» Your goal: Take the rows from the line containing "coordinates (673, 1063)." through the line containing "[region] is located", and write out only those lines again with "Identify" switched to "Pinpoint" and everything else unchanged.

» Supplied material:
--- start ---

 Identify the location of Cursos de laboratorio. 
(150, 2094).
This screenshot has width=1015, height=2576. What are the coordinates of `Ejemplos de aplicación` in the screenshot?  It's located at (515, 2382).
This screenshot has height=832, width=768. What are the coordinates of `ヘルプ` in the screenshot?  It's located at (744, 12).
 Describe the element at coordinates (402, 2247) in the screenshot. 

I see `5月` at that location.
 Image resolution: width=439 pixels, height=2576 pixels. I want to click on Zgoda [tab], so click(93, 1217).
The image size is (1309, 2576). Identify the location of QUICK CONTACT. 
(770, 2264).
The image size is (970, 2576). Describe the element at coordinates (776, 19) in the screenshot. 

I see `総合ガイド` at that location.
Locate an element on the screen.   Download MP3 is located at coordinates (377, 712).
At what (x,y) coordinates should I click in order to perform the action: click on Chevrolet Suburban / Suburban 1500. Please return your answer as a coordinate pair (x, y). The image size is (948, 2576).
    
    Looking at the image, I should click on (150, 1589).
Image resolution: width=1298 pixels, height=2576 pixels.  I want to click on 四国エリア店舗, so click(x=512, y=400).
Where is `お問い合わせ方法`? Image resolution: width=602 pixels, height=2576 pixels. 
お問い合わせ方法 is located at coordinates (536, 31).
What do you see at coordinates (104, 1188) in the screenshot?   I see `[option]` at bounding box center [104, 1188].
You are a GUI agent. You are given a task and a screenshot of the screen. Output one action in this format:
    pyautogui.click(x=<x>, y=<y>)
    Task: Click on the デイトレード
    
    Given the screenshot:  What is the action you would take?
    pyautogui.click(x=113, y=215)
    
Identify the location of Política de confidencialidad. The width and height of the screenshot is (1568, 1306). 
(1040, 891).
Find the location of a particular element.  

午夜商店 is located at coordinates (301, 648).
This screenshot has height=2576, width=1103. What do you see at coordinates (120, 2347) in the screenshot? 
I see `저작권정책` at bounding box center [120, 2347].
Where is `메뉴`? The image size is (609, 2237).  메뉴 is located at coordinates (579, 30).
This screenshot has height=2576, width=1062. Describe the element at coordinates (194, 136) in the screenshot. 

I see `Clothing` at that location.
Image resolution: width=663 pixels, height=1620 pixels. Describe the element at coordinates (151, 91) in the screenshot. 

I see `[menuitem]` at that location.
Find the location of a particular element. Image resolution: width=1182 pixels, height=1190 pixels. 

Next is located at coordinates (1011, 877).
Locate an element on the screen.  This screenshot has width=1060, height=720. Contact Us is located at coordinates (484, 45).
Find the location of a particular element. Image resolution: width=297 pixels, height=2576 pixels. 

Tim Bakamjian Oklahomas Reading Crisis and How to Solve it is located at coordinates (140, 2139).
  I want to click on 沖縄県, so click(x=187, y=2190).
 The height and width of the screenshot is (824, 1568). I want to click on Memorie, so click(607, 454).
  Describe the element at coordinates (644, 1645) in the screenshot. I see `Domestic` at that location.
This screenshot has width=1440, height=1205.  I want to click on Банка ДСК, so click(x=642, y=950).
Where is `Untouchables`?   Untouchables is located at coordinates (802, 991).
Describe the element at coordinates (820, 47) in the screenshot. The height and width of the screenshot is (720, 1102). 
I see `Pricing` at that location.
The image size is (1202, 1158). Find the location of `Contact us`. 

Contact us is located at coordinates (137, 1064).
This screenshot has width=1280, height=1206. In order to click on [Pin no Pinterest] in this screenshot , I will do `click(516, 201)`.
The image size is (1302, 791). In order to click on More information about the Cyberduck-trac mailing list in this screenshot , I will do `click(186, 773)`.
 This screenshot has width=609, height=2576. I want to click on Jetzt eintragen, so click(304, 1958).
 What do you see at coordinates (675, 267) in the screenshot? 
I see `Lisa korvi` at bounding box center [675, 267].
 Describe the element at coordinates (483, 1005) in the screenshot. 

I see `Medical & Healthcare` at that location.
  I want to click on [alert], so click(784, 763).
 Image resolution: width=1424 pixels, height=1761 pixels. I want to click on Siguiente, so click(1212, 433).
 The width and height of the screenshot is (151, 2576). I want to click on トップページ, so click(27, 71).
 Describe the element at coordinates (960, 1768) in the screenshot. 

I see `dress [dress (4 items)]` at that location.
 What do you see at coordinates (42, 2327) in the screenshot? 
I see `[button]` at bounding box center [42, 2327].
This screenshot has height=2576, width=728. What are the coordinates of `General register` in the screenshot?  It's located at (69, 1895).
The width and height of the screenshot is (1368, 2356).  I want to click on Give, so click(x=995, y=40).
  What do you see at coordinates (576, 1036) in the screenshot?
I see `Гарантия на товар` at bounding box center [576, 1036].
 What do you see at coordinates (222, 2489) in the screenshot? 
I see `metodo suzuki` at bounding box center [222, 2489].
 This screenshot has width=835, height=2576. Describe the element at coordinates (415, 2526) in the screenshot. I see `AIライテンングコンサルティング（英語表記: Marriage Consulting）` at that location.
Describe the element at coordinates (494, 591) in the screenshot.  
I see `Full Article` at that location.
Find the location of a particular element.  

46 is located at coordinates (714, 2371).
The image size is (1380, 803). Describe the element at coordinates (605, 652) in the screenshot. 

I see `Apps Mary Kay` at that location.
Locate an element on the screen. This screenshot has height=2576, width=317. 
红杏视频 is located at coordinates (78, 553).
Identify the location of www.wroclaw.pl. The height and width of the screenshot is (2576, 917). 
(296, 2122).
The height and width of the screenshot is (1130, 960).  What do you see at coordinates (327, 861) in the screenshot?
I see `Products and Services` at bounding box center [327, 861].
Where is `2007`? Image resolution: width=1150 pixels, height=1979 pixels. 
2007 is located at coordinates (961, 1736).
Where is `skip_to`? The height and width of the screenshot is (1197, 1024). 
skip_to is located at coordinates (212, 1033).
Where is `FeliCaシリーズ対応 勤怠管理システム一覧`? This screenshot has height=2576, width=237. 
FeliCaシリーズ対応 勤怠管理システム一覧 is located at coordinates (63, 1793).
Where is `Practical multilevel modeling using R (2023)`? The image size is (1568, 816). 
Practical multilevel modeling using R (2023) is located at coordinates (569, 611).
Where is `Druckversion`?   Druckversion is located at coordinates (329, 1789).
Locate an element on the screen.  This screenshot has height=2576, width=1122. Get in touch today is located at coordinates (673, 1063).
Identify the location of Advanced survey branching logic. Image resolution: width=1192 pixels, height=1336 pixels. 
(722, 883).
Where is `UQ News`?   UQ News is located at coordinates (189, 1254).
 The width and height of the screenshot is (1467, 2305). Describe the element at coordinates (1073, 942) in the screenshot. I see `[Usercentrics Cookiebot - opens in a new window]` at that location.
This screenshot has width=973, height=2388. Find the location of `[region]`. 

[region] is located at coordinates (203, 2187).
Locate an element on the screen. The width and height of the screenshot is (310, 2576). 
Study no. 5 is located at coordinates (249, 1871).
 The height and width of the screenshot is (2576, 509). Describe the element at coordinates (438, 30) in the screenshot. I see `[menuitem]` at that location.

--- end ---

» Response to the task:
Locate an element on the screen.  This screenshot has height=2576, width=1122. Get in touch today is located at coordinates (673, 1063).
Pinpoint the location of Advanced survey branching logic. Image resolution: width=1192 pixels, height=1336 pixels. 
(722, 883).
Where is `UQ News`?   UQ News is located at coordinates (189, 1254).
 The width and height of the screenshot is (1467, 2305). Describe the element at coordinates (1073, 942) in the screenshot. I see `[Usercentrics Cookiebot - opens in a new window]` at that location.
This screenshot has width=973, height=2388. Find the location of `[region]`. 

[region] is located at coordinates (203, 2187).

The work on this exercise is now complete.